▸ Problem details
In the answer, each line from the top of the material through the line that contains "This screenshot has height=492, width=581." is restated exactly. No picture is given again.
--
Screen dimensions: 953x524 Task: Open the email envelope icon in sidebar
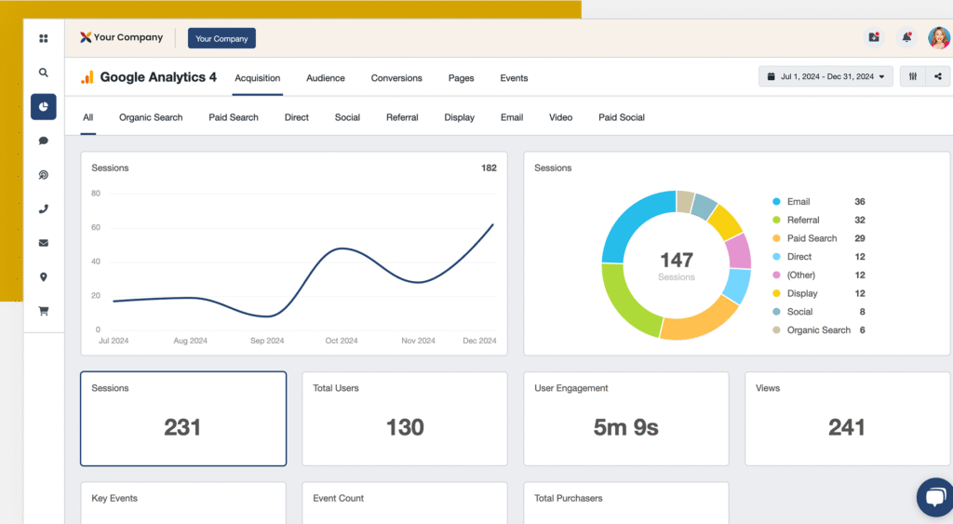point(43,243)
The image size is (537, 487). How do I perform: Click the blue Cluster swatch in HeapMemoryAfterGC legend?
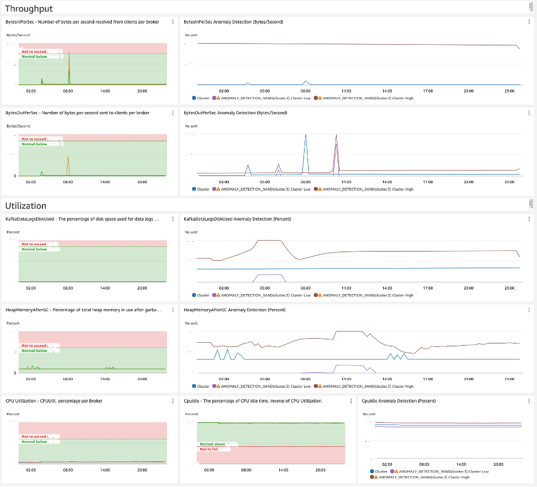click(x=194, y=386)
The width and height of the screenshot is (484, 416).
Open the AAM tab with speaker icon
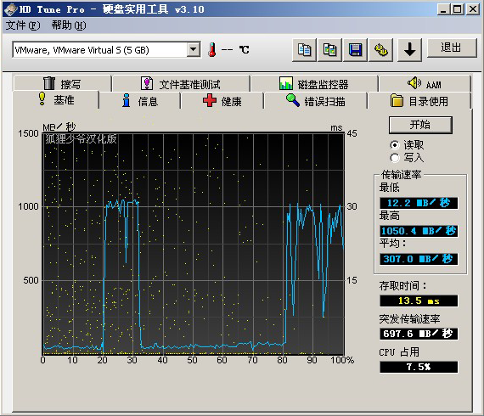tap(425, 84)
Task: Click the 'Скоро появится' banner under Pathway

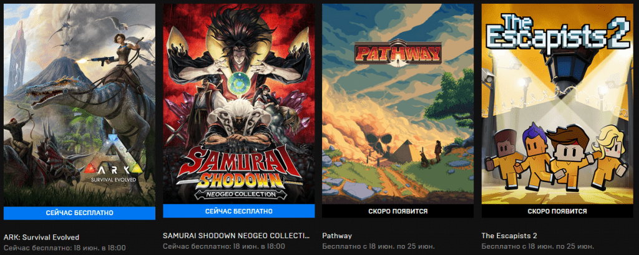Action: coord(398,211)
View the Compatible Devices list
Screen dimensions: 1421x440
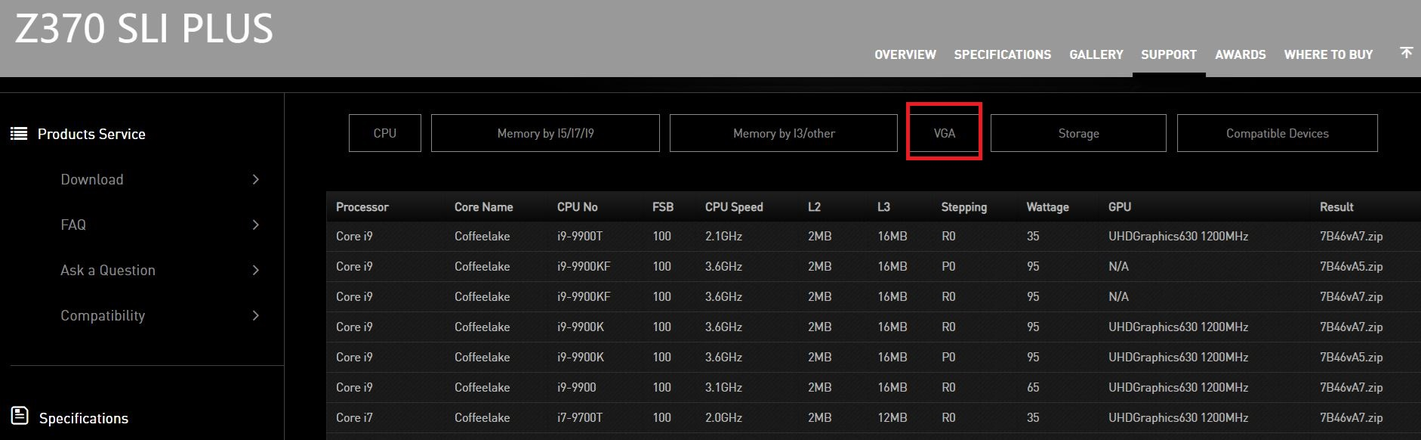tap(1277, 133)
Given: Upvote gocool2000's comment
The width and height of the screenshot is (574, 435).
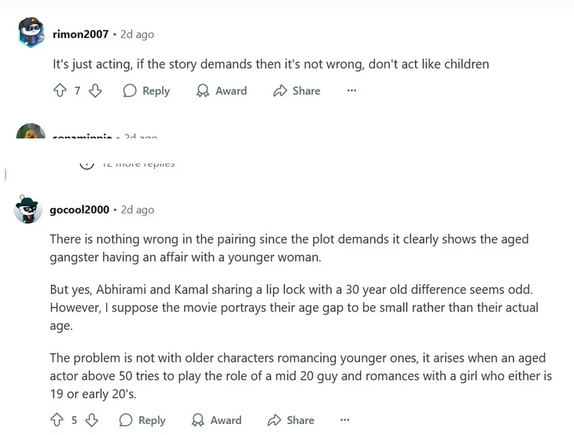Looking at the screenshot, I should pyautogui.click(x=57, y=420).
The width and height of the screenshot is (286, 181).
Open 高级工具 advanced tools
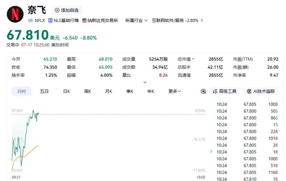pos(224,91)
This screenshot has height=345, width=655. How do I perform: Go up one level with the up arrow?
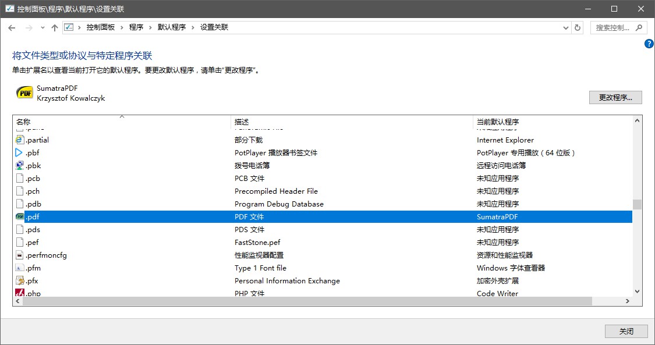(x=55, y=27)
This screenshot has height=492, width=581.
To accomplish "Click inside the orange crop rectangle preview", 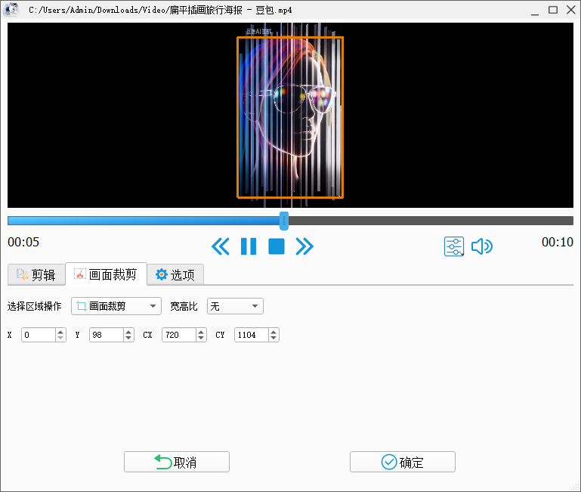I will (x=290, y=117).
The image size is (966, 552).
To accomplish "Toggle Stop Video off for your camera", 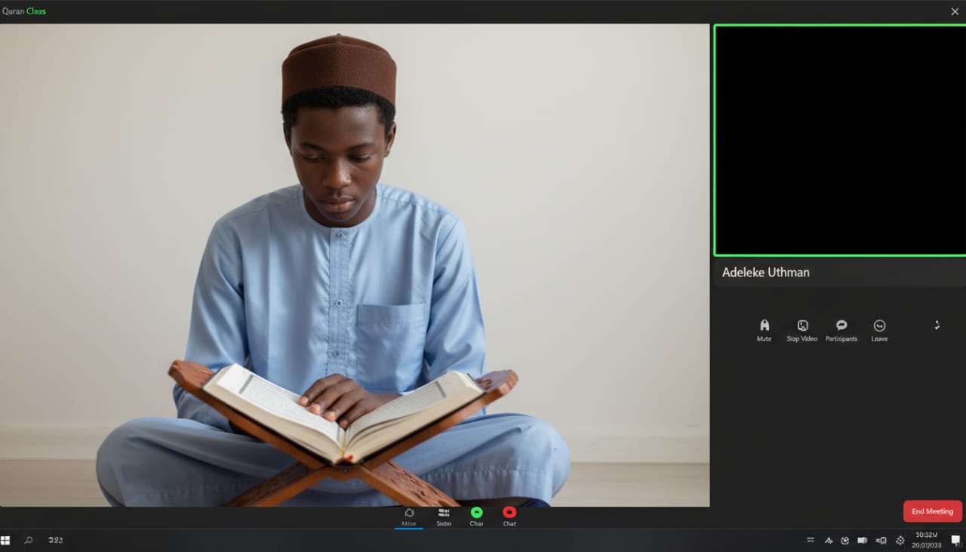I will (x=802, y=326).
--
▸ Completed task
Screen dimensions: 953x524 Task: Open the email envelope icon in sidebar
point(43,243)
The image size is (537, 487). How do I perform: Click the blue Cluster swatch in HeapMemoryAfterGC legend?
click(x=194, y=386)
The width and height of the screenshot is (484, 416).
Open the AAM tab with speaker icon
tap(425, 84)
Task: Click the 'Скоро появится' banner under Pathway

Action: coord(398,211)
View the Compatible Devices list
Screen dimensions: 1421x440
tap(1277, 133)
Given: Upvote gocool2000's comment
The width and height of the screenshot is (574, 435).
Looking at the screenshot, I should pyautogui.click(x=57, y=420).
The width and height of the screenshot is (286, 181).
Open 高级工具 advanced tools
pos(224,91)
This screenshot has height=345, width=655. How do I perform: Go up one level with the up arrow?
(x=55, y=27)
This screenshot has height=492, width=581.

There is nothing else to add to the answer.